TEXTO APRESENTADO:
-=-=-=-=-
A Guiné-Bissau não tem uma tradição de cinema muito bem construída, ou construída sequer, são parcos os filmes guineenses, e o único realizador mais ou menos, ou talvez, conhecido é Flora Gomes. Existem alguns filmes e uns pares de documentários que constituem todo o volume do cinema guineense, e, não tenho a certeza, mas não perfazem duas dezenas. E há já um bom tempo que não se fazia um filme com intenção de ser cinema (não conta o último filme de Flora Gomes, Republica di Mininus, com Danny Glover – aliás, escrevi este artigo há já ano e meio), tirando alguns vídeos amadores de teatro-fora-de-palco, com câmaras estáticas, realizados aqui e além por alguns curiosos, os quais, apesar da sua terrível ou ausente qualidade cinematográfica, fazem a delícia dos meus compatriotas, por serem produtos com os quais se identificam. E é claro que gosto de ver alguns deles, mas só porque têm um amigo meu como protagonista.

Ok! É neste meio árido que surge o filme Clara di Sabura, construído com uma mão mais cuidada, porque aspirava a ser cinema, e por isso estou a falar dele como cinema, usando o mesmo padrão de avaliação que uso para os filmes que vejo.

Clara di Sabura é um filme muito amador, adaptado de um poema pseudo-moralista (eu disse pseudo, porque no poema o maior atributo de uma boa mulher é encontrar um homem que a case) e o filme não foge do tema, mantém a mesma linha construída pelo poema e faz um rol de discursos ocos e repetitivos, e apesar de querer mostrar a importância que estudar e formar-se pode ter na vida de uma mulher, não consegue esquivar-se de submetê-la (a mulher, é claro) a um poder masculino (e olhem que nem sou feminista).
-=-=-=-=-
DADOS APRESENTADOS:
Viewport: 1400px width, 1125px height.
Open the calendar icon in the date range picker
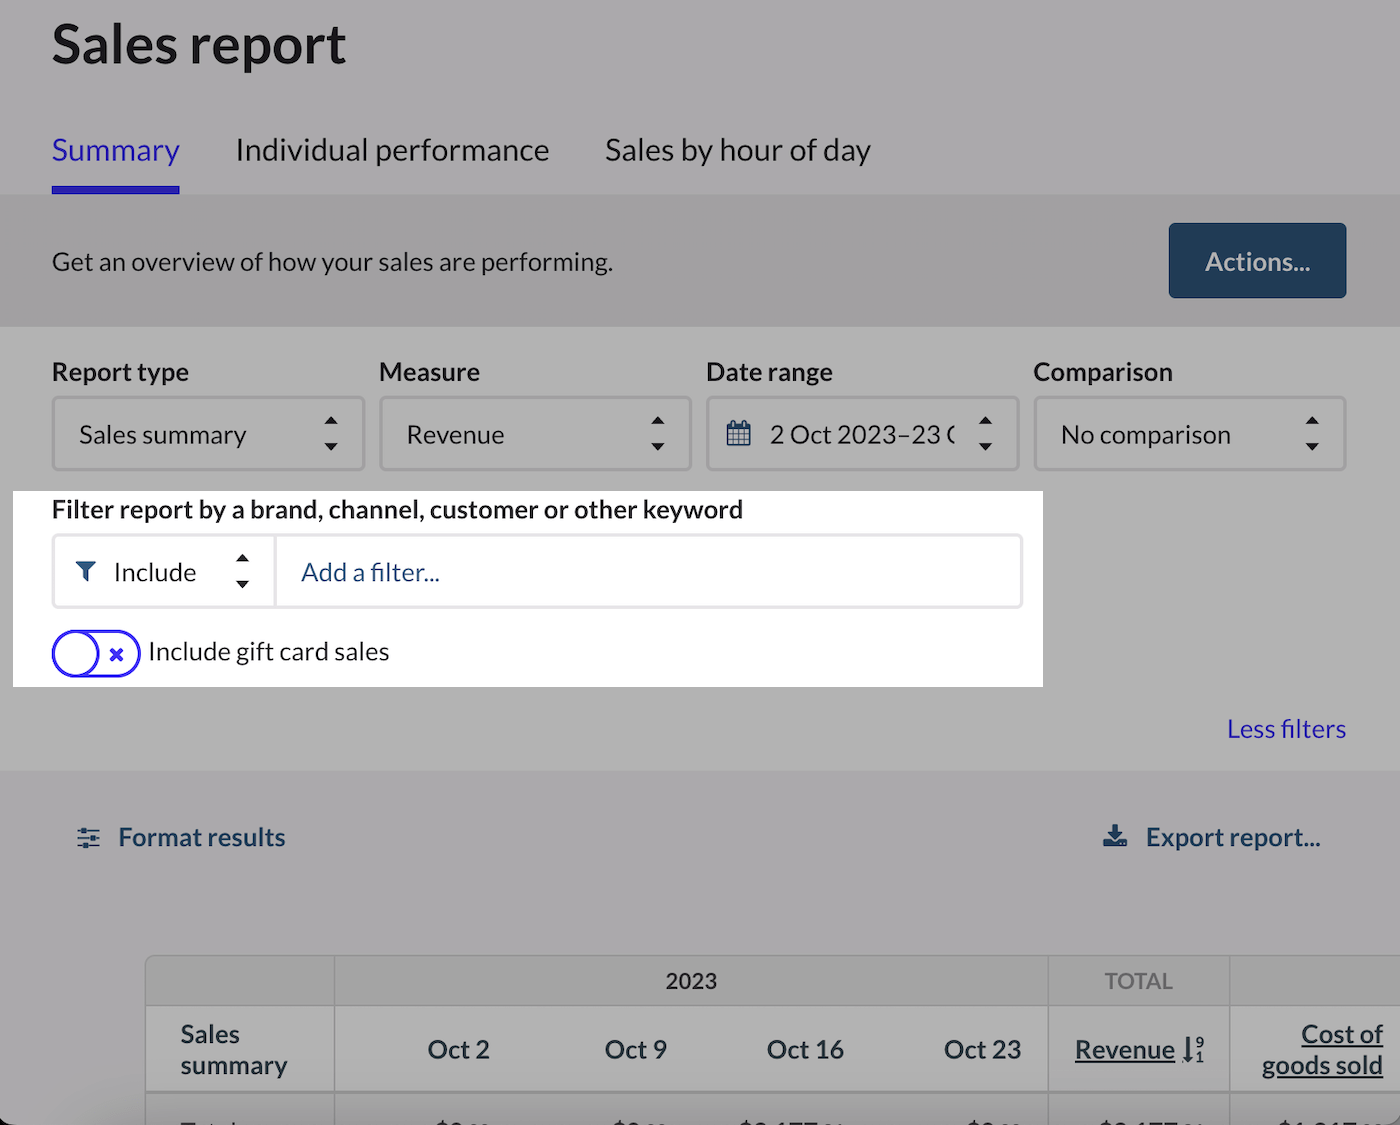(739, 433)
-=-=-=-=-
TAREFA A REALIZAR: No texto sobre o cinema guineense, de que tipo de obra foi adaptado o filme Clara di Sabura?

RESPOSTA ESCRITA: Foi adaptado de um poema pseudo-moralista.